### Set task
Please render each line of the records below as a string in a JSON list, one string per line, leaving out blank lines and the pictures.
═════ Records shown ═════
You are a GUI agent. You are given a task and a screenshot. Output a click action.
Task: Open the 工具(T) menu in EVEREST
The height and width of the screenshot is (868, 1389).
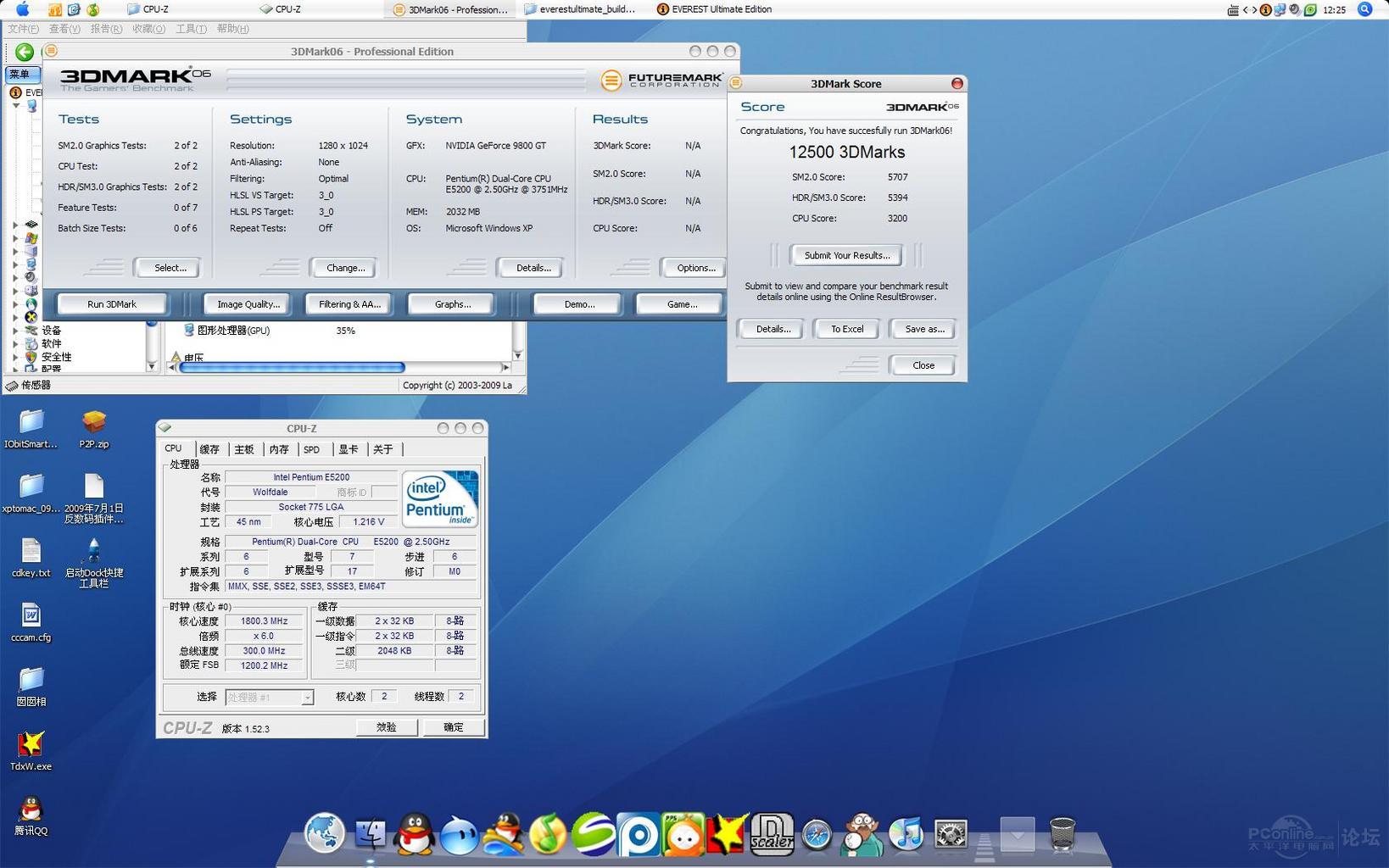191,29
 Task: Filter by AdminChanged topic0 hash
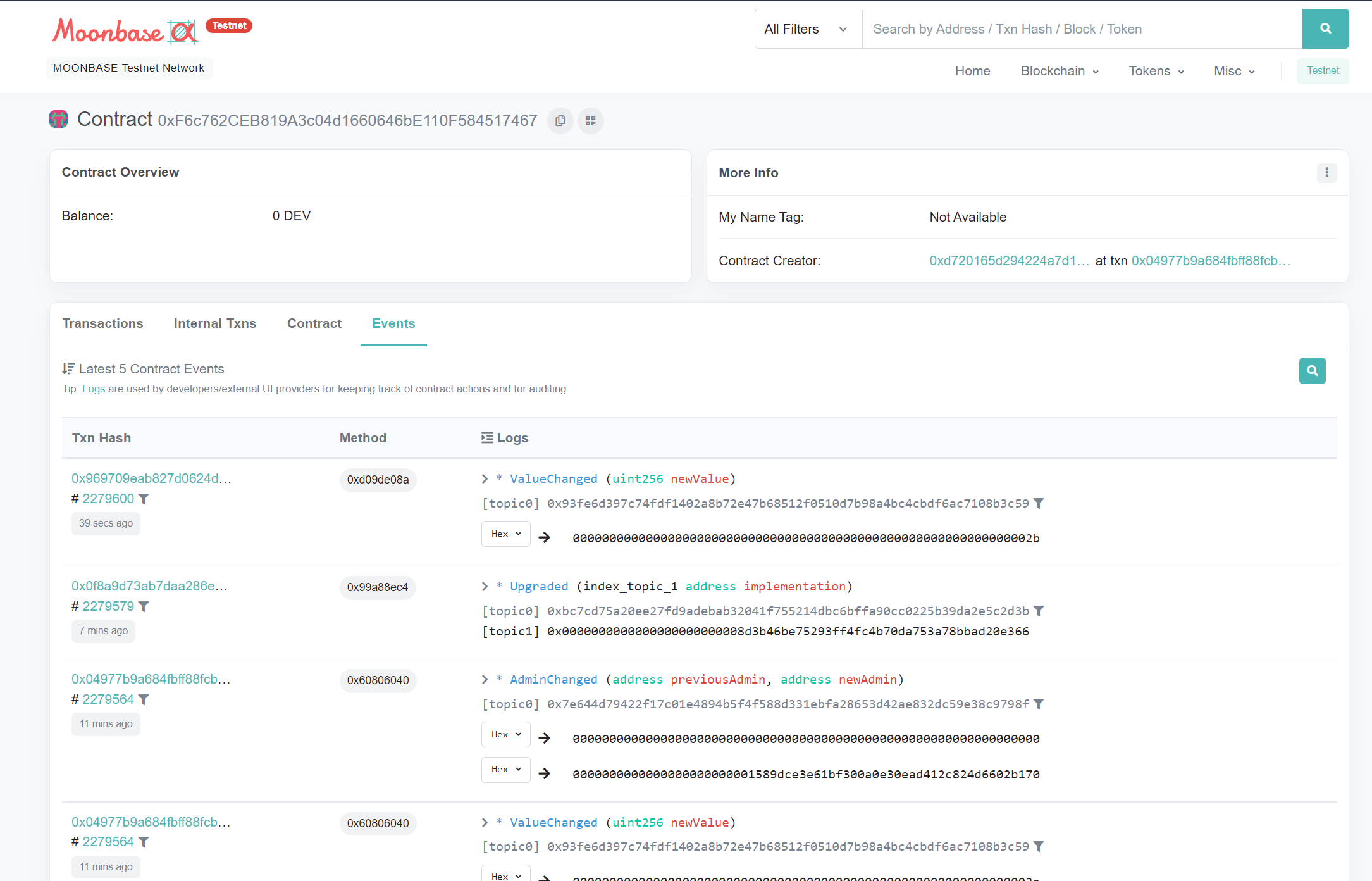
═════
### Answer
[
  "You are a GUI agent. You are given a task and a screenshot. Output a click action.",
  "Task: Open the 工具(T) menu in EVEREST",
  "The height and width of the screenshot is (868, 1389).",
  "191,29",
  " Task: Filter by AdminChanged topic0 hash"
]